Records for this exercise below:
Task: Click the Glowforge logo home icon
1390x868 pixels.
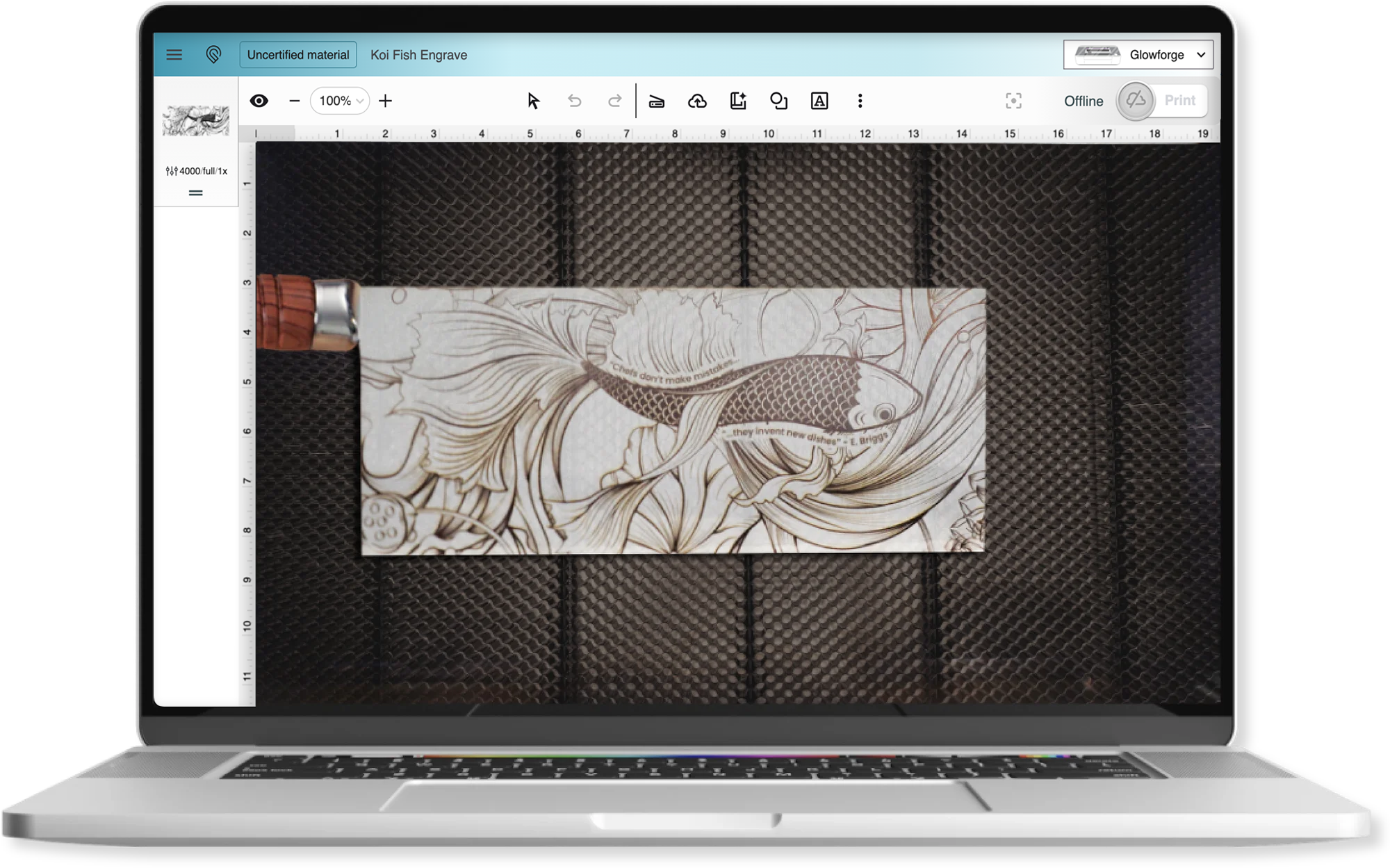Action: point(213,55)
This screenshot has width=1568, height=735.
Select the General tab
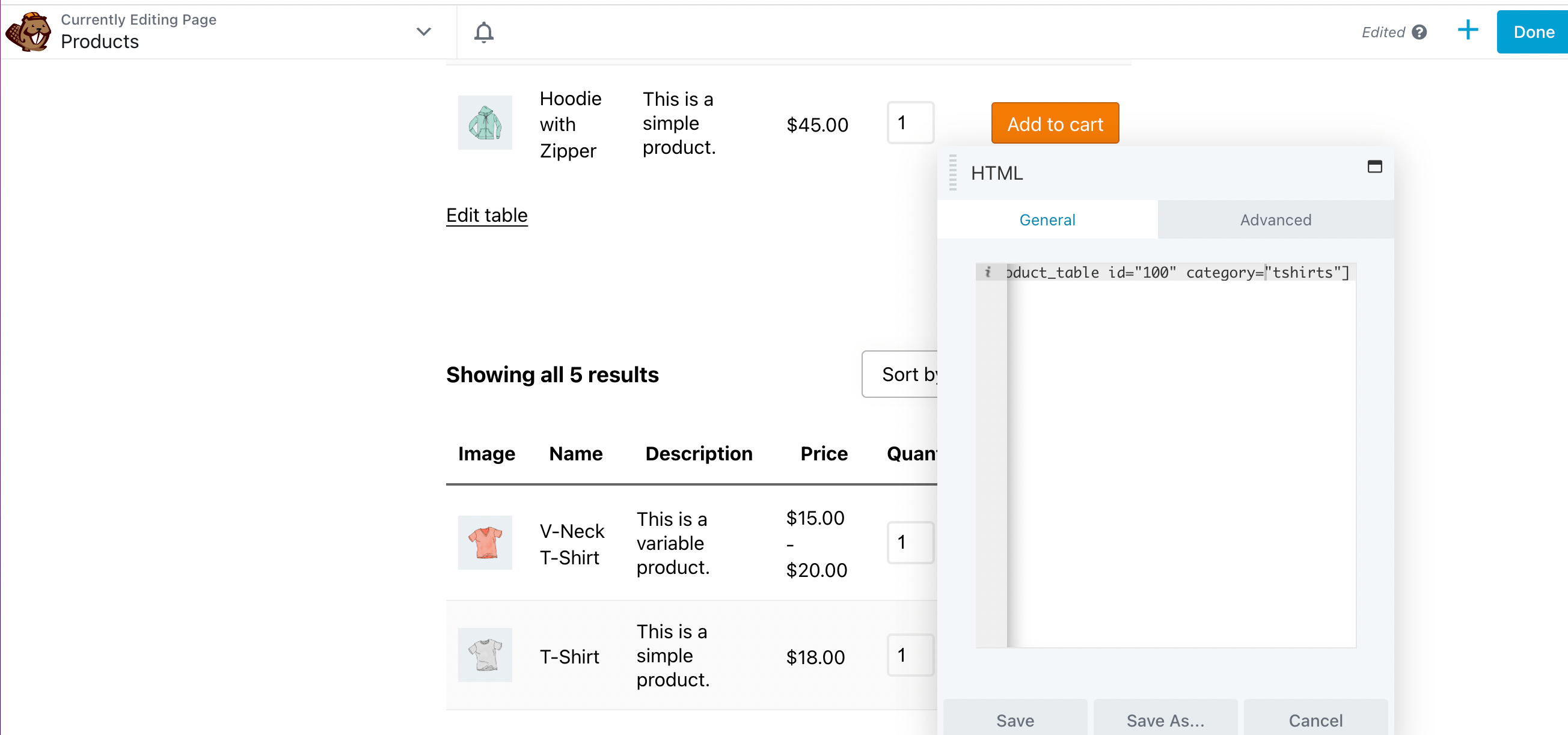tap(1047, 219)
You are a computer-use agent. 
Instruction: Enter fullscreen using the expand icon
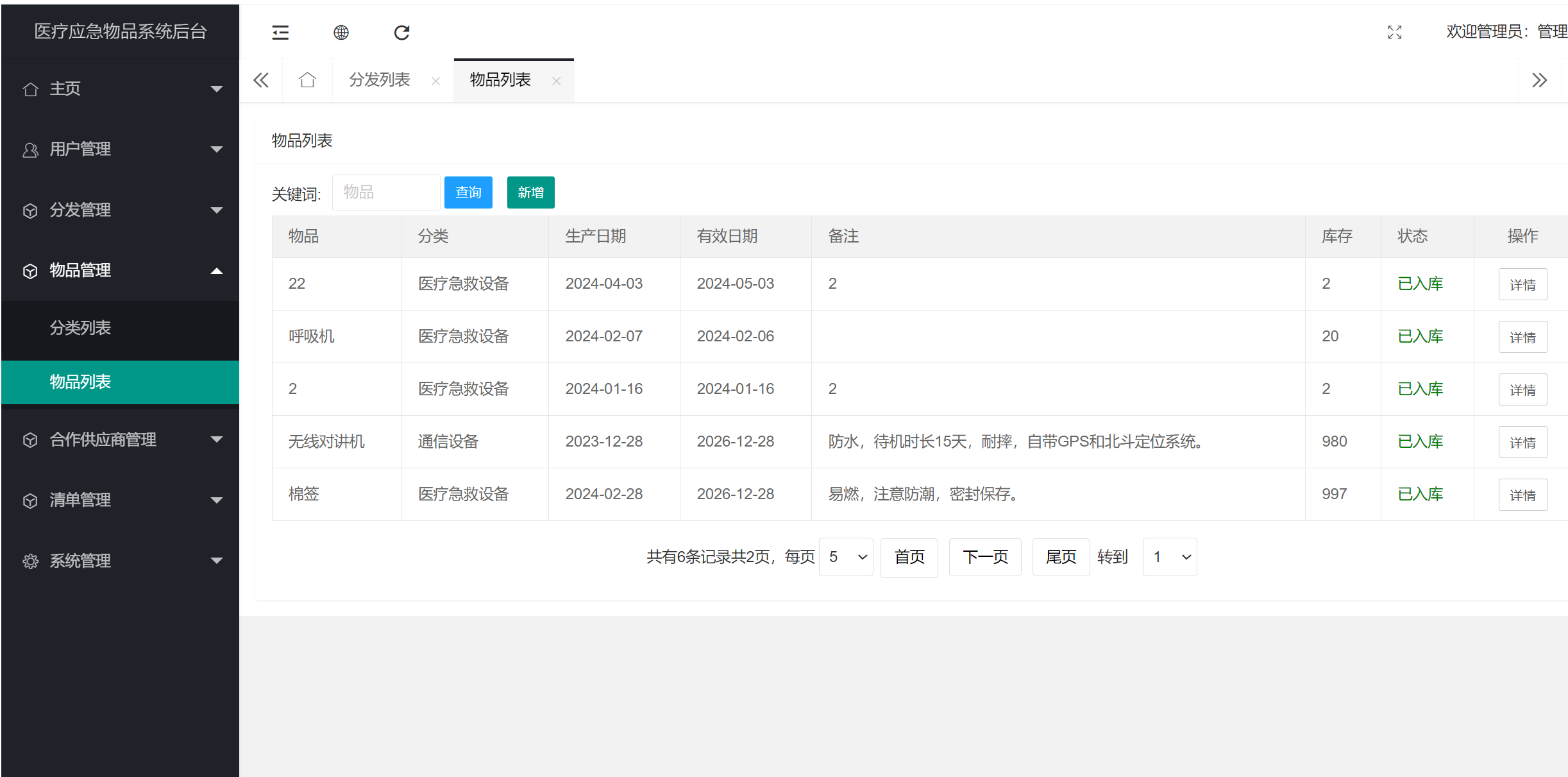pos(1394,32)
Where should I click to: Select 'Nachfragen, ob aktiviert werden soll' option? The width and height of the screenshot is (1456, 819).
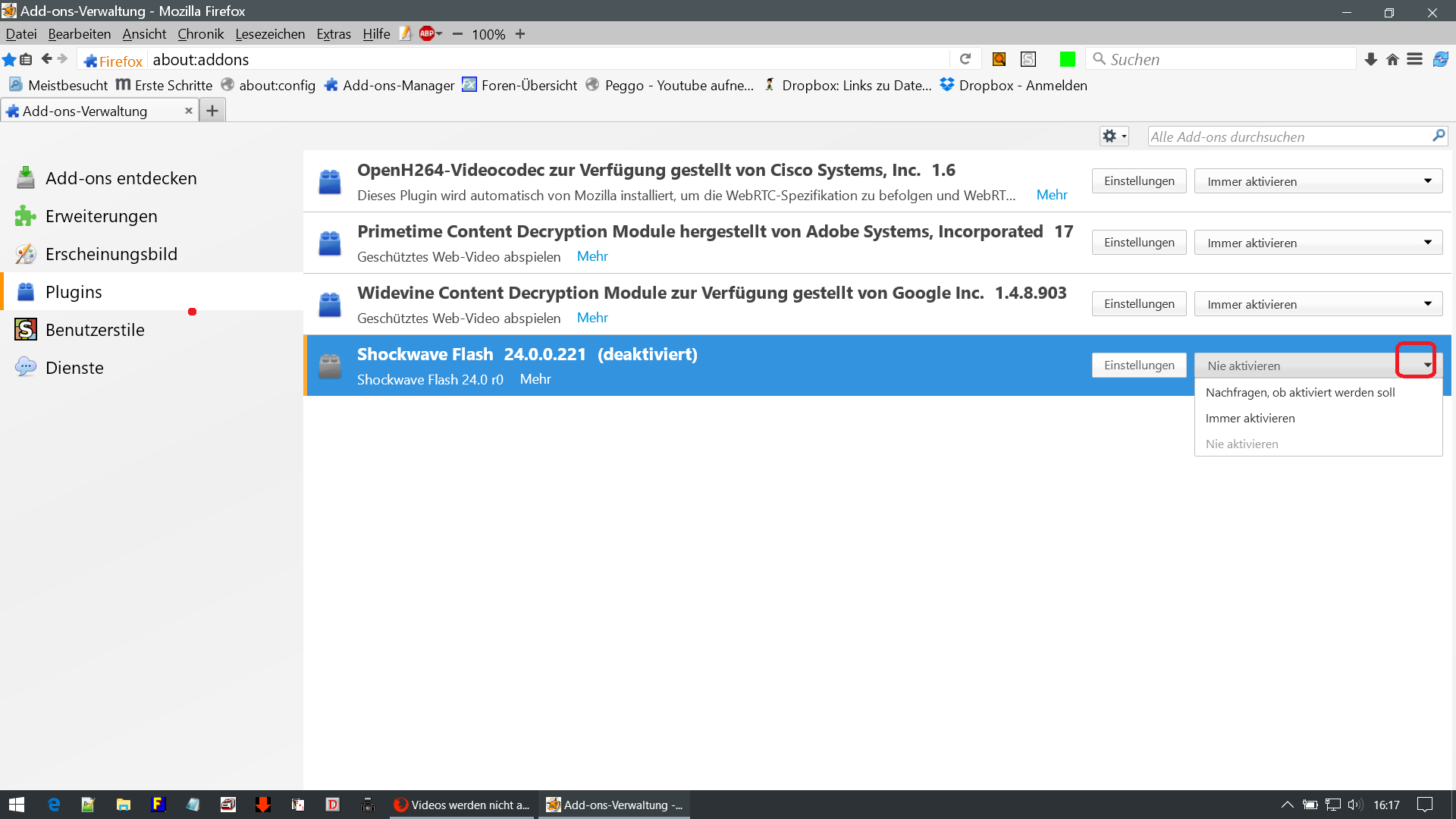[1300, 393]
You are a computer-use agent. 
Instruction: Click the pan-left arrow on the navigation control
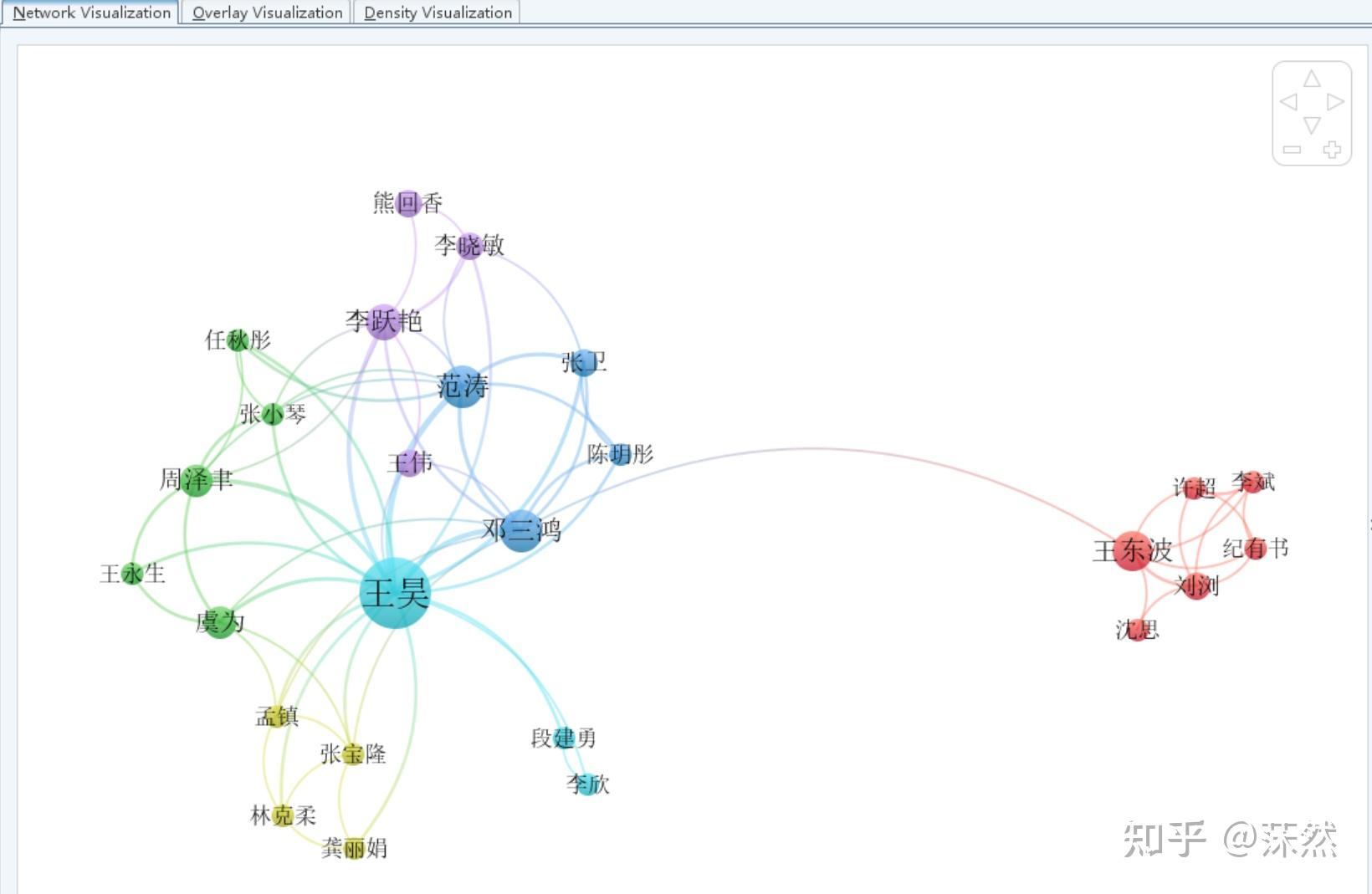tap(1288, 102)
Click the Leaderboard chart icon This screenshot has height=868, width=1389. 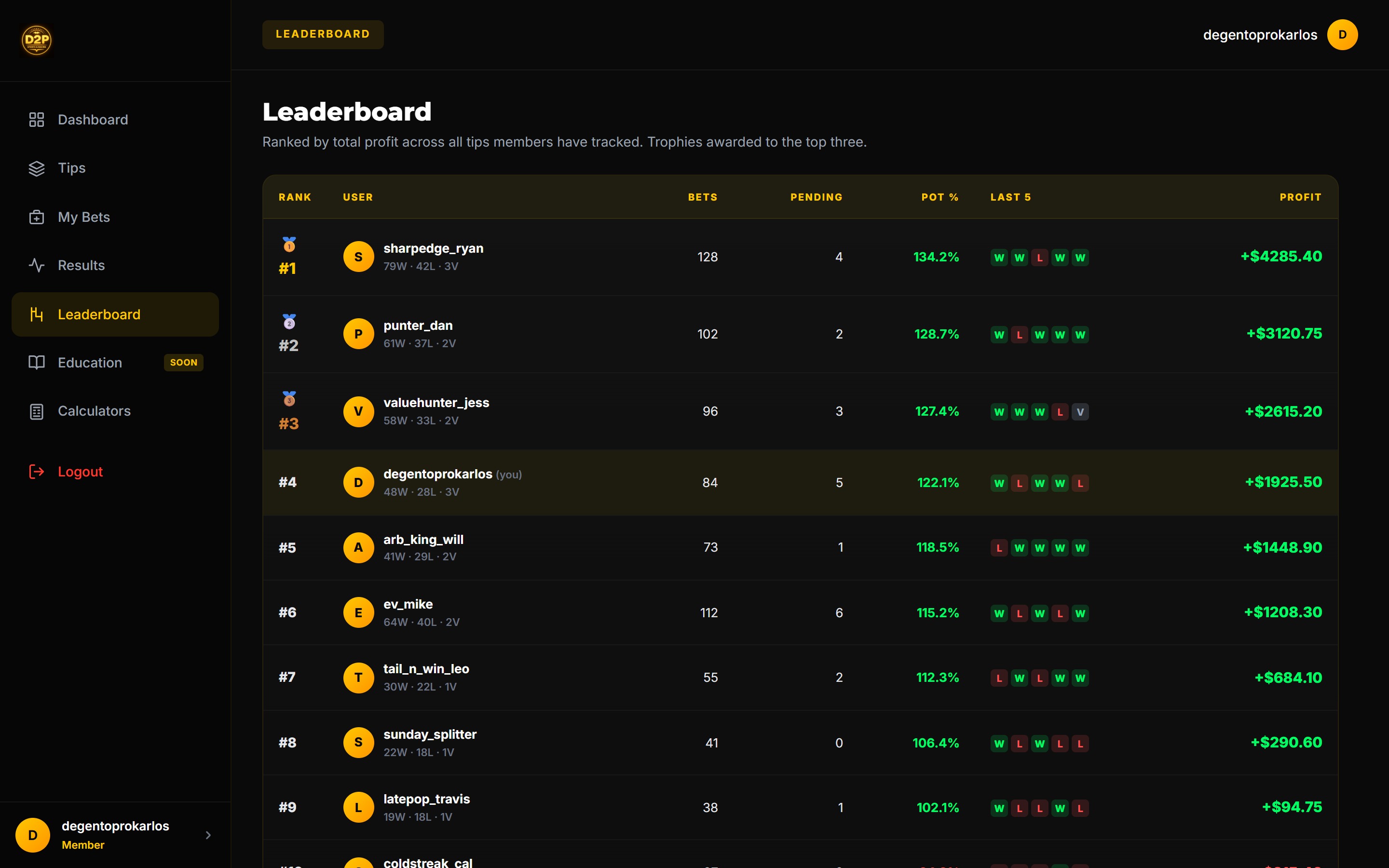pyautogui.click(x=37, y=314)
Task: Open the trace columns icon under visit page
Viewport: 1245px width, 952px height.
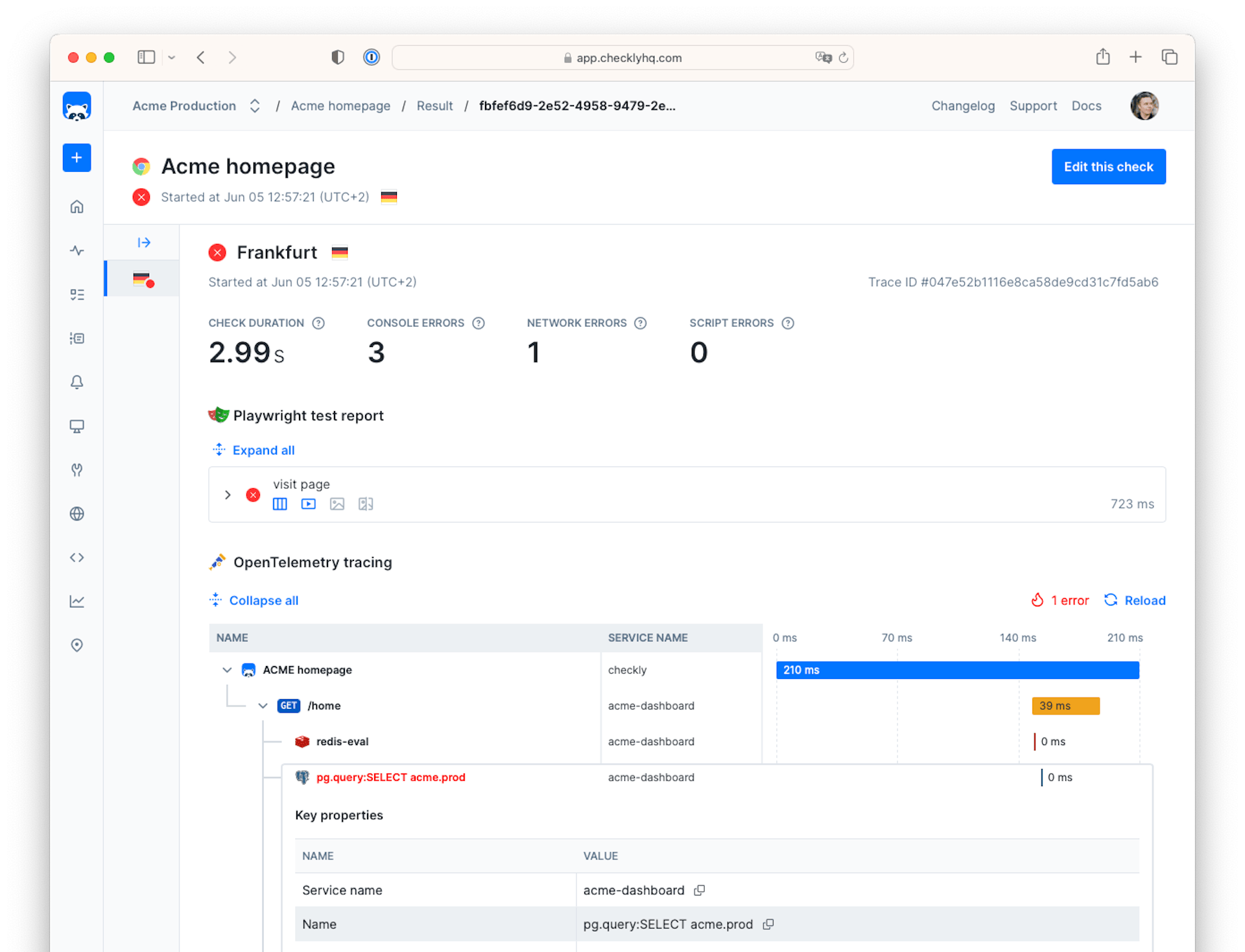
End of Records for this exercise.
## Problem to solve
Retype exactly, and only, the lines from the one containing "Task: Open the" through the end of the material, leaving aside every picture.

## Task result
Task: Open the trace columns icon under visit page
Viewport: 1245px width, 952px height.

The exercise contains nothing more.